The defendant claims the court erred in allowing the officer to testify as to the defendant's admission because the defendant had not been advised of his rights under the Miranda decision, Miranda v. Arizona, 384 U.S. 436, 86 S. Ct. 1602, 16 L. Ed. 2d 694. The Miranda rule applies only to custodial interrogation.

"By custodial interrogation, we mean questioning initiated by law enforcement officers after a person has been taken into custody or otherwise deprived of his freedom of action in any significant way." Miranda v. Arizona.

The defendant was not in custody nor was he deprived of his freedom when the police officer asked the question. The investigation had not focused upon any individual. The Miranda warning was not necessary since the defendant was not in custody, thus no error was committed in admitting the statement into evidence. People v. Smith, Colo., 475 P.2d 627.

(b) The defendant claims he was prejudiced by a question by the district attorney during cross-examination as to whether he carried a gun on June 6, 1964. The defendant answered the question in the negative and nothing more was said about that matter. Had the defendant answered in the affirmative, the evidence might have related to the question of malice. Since the defendant was found guilty of voluntary manslaughter the question of malice was rendered moot. Error may be rendered harmless and therefore not reversible by subsequent proceedings in the case, or by the result thereof. Errors committed against a party are cured by a verdict or judgment in his favor. Archuleta v. People, 159 Colo. 520, 415 P.2d 533 (1966); and 5 Am.Jur.2d Appeal and Error 805.

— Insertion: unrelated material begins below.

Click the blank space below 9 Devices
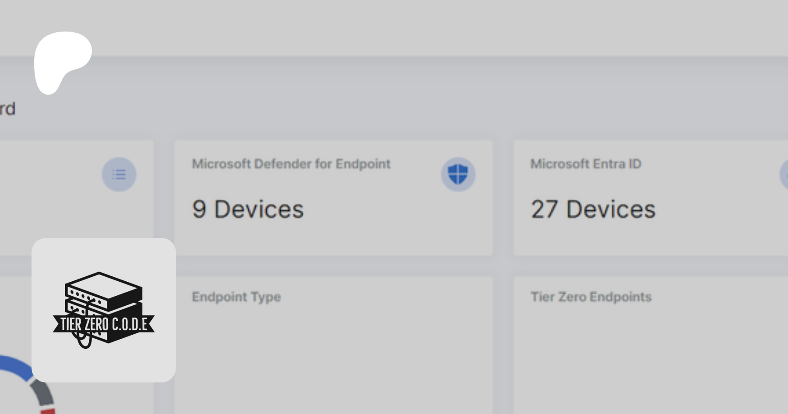 point(333,239)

The defendant asserts the court erred in refusing to submit to the jury Exhibits B and C containing prior statements made to police by witnesses Evans and Samuels. The defense confronted the witnesses with the prior statements in an attempt to impeach them. The alleged contradictory portions of the statements were read in open court. The witness admitted or explained the allegedly contradictory statements.

Witness Evans did reflect upon a question in the prior statement:

"Q How many times did he (Fondal) hit him (Walker)? "A Three or four times."

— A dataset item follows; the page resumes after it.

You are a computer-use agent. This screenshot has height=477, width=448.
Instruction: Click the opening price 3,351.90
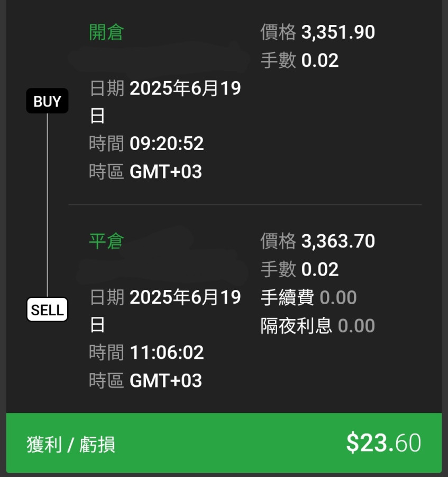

Her afterthought was that it (the statement) must have been wrong "because he only hit Floyd once." Later in her testimony she indicated she might have made the statement, but she didn't remember. The jury was allowed to consider this full discourse. The witnesses made no denials concerning the balance of the contents of the statements. As we stated in Duran v. People, 162 Colo. 419, 427 P.2d 318,

"If a witness admits having made the contradictory statement in question, there is no necessity for proving them, and such statements are inadmissible."

We find no error in the court's refusal to admit the statements into evidence.

Judgment affirmed.

DAY, GROVES and ERICKSON, JJ., concur.


[*] District Judge sitting under assignment by the Chief Justice under provisions of Article VI, Section 5(3) of the Constitution of Colorado.